Electrochemical behavior of rolled Pb–0.8%Ag anodes in an acidic zinc sulfate electrolyte solution containing Cl− ions

• Experiment was performed in long-term electrolysis for 15 days containing Cl- ions.
• The overpotential mainly exhibited a declining trend, whereas J0 a opposite trend.
• The oxide layers exhibited a corroded microstructure with numerous etch pits.
• The uniform, well-defined crystal grains and regularity were not appeared.
• The α(111)-PbO2 proved to be the main peak after 6 d of electrolysis.

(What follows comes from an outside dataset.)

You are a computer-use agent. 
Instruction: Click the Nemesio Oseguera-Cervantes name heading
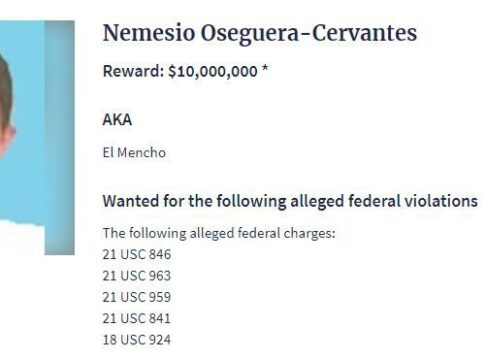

In this study, the oxygen evolution kinetics and oxide layer properties of Pb–0.8%Ag rolled-alloy anodes were investigated during 15 d of galvanostatic electrolysis in an acidic zinc sulfate electrolyte solution containing 600 mg·L− 1 Cl− ions. Cyclic voltammetry, quasistationary polarization, and electrochemical impedance spectroscopy were used to investigate the anode process. The microscopic morphology and phase composition of the anodic oxide layers were observed by scanning electron microscopy and X-ray diffraction, respectively. The observable variations in the electrocatalytic activity and reaction kinetics of the anodes during electrolysis indicate the formation and stabilization of the anodic oxide layer. With prolonged electrolysis, the oxygen evolution overpotential in the anodes mainly exhibited a decreasing trend, which is contrary to the trend of the electrode surface exchange current density. This depolarization may have been caused by the increasing roughness of the anodic surface and the catalytic effects of α-PbO2 and β-PbO2. As electrolysis continued, the cathodic peak (α-PbO2 → PbSO4) mainly showed an increasing trend and gradually moved toward the negative direction. After 15 days of electrolysis, the oxide layers exhibited a severely corrosive microstructure with plenty of cavities and etch pits. The uniform, well-defined crystal grains and regularity were not appeared. The phase composition of the anodic oxide layer was formed after 6 d of electrolysis. α-PbO2 proved to be the main peak and showed preferential growth orientations along the (111) planes of the anodic oxide layer.